Implanté dans le Jura depuis plus d’un siècle, Smoby s’appuie sur un outil industriel modernisé pour rester compétitif. «L’entreprise existe depuis 1924 et a franchi de nombreux caps, notamment son entrée dans la plasturgie après-guerre», rappelle son directeur général, Alexis Delorme. Pour soutenir la fabrication française, le groupe a engagé des investissements lourds : «Près de 70 millions d’euros ont été consacrés aux sites, aux machines et à la robotisation.» Des choix qui, selon lui, conditionnent la survie du modèle : «Sans ces investissements, il aurait été très difficile de rester compétitif aujourd’hui». Grâce à des presses à injection majoritairement électriques et à une automatisation poussée, Smoby revendique un niveau technologique comparable à celui de l’industrie automobile.

C’est sur cette base industrielle que Smoby a engagé sa transition vers le plastique recyclé. «La priorité a été de réduire notre impact environnemental en travaillant sur la matière première, en intégrant progressivement du plastique recyclé», explique Alexis Delorme. Un chantier complexe, tant pour des raisons techniques que réglementaires, les jouets devant répondre à des normes de sécurité strictes. À cela s’ajoute un enjeu économique : «Aujourd’hui, une matière recyclée coûte entre 25 et 30 % plus cher qu’une matière vierge». Malgré ce surcoût, l’entreprise a fait un choix assumé : «Nous avons décidé de maintenir les prix de vente au même niveau».
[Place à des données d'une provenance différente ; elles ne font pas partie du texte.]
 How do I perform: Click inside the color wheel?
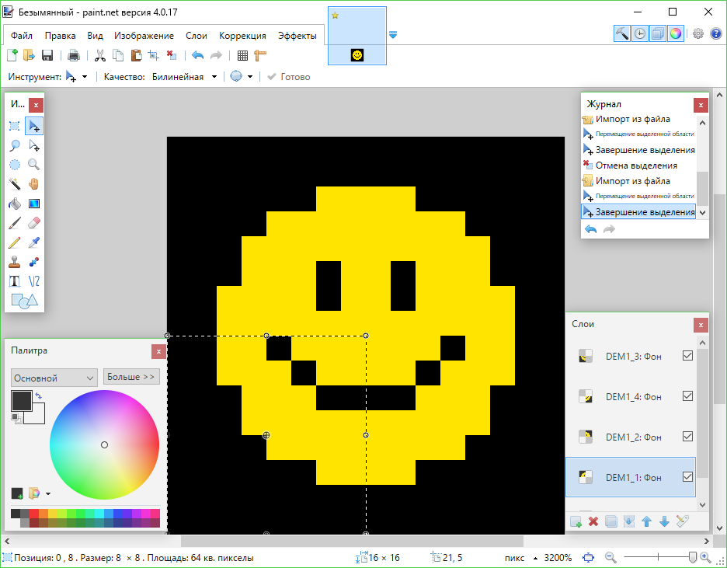(104, 444)
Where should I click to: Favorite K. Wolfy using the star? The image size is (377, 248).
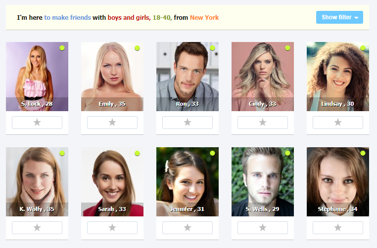pyautogui.click(x=37, y=228)
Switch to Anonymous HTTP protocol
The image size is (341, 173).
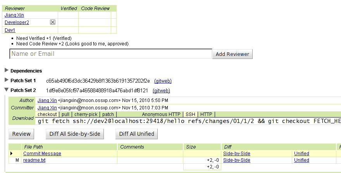(161, 114)
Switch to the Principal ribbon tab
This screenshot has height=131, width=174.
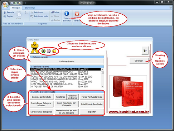click(x=16, y=8)
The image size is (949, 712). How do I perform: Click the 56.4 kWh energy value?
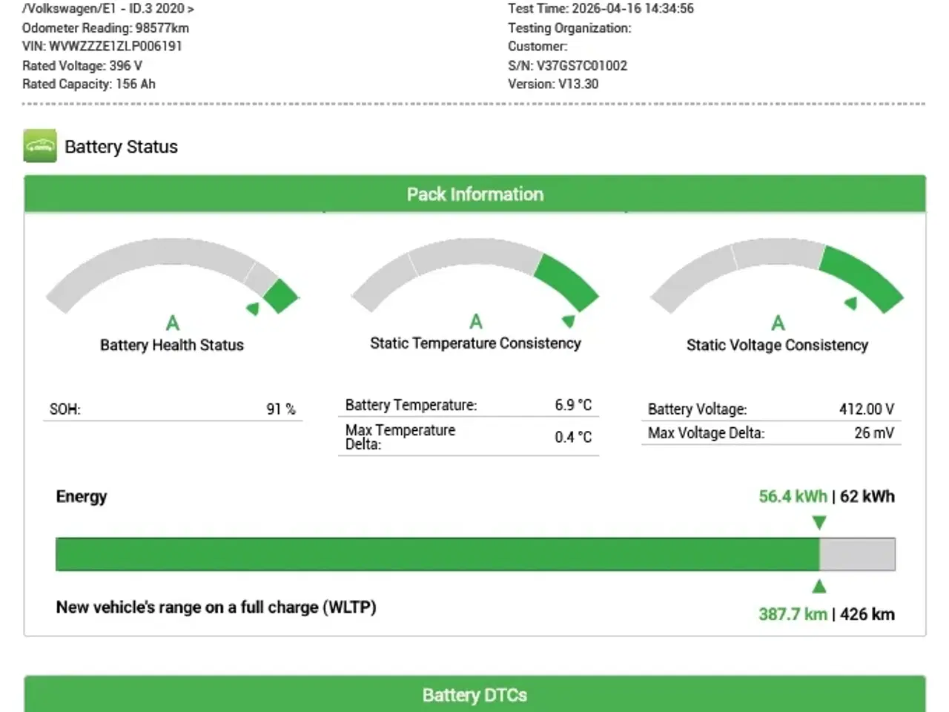click(x=792, y=496)
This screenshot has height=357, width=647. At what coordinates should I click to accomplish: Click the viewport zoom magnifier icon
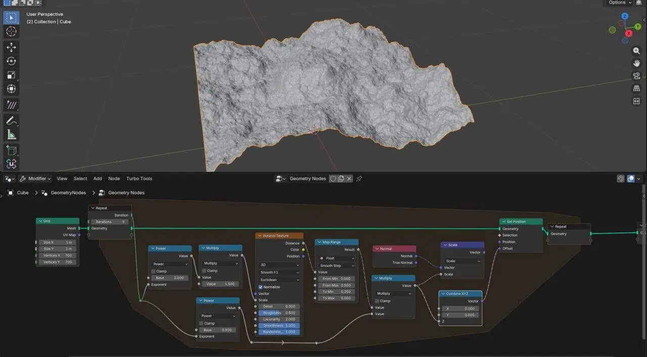point(636,51)
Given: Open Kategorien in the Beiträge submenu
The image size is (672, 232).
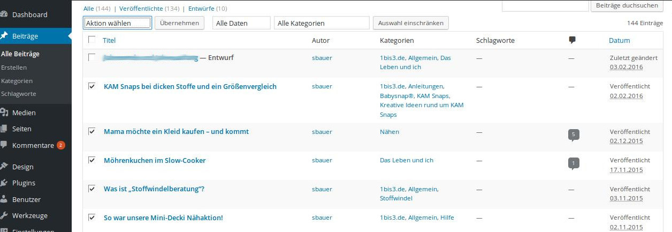Looking at the screenshot, I should click(17, 80).
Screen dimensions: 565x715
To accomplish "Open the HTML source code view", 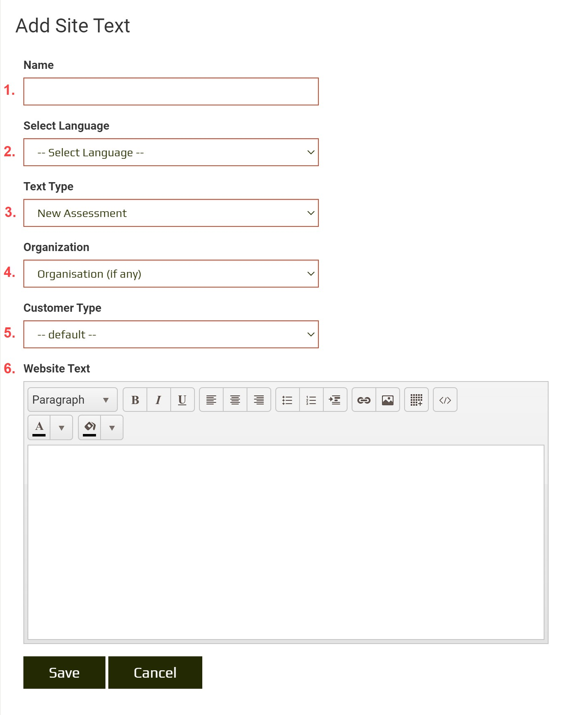I will [x=445, y=400].
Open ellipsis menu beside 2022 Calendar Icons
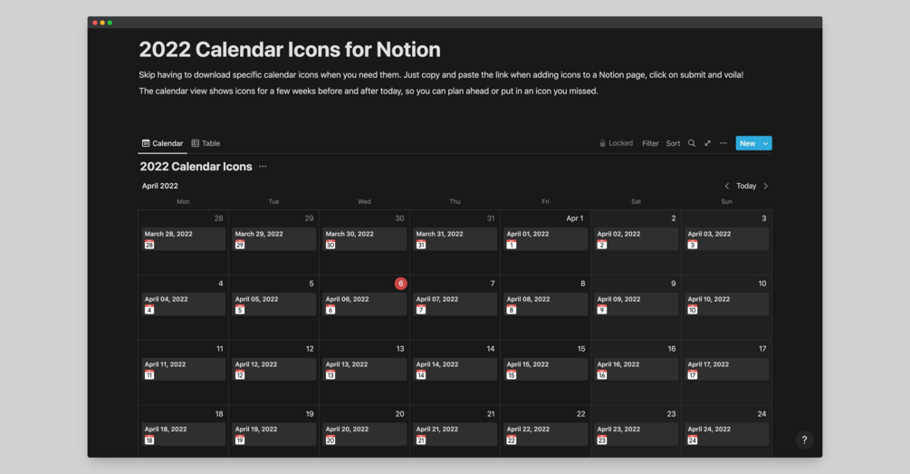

Réduire les marges pour ne pas augmenter les prix

Pour y parvenir, Smoby accepte de rogner sur ses marges et de s’appuyer sur les volumes. «Le consommateur est prêt à acheter écoresponsable et made in France, mais seulement si le prix reste identique», souligne le dirigeant. Une stratégie testée dès 2024 avec une collection de dix produits, avant d’être étendue : «À partir de 2025, l’ensemble de la gamme Smoby Life a été converti à l’utilisation de matière recyclée». Aujourd’hui, environ 50 % des volumes de plastique consommés par le groupe sont recyclés, avec un objectif clairement affiché : «À terme, nous voulons intégrer du recyclé dans 100 % de nos produits, dès que les sources et les prix le permettront».

Au-delà de l’impact environnemental, Smoby insiste sur la durabilité de ses jouets. «Nos standards de qualité vont bien au-delà des exigences réglementaires», affirme Alexis Delorme, évoquant des produits conçus pour durer, être réparés ou revendus sur le marché de la seconde main. Une approche qui, selon lui, renforce la proposition de valeur : «Acheter un jouet Smoby, c’est choisir un produit fabriqué en France, durable et intégrant de la matière recyclée, sans compromis sur le prix». Un positionnement encore rare dans l’industrie du jouet, que le groupe entend transformer en avantage concurrentiel.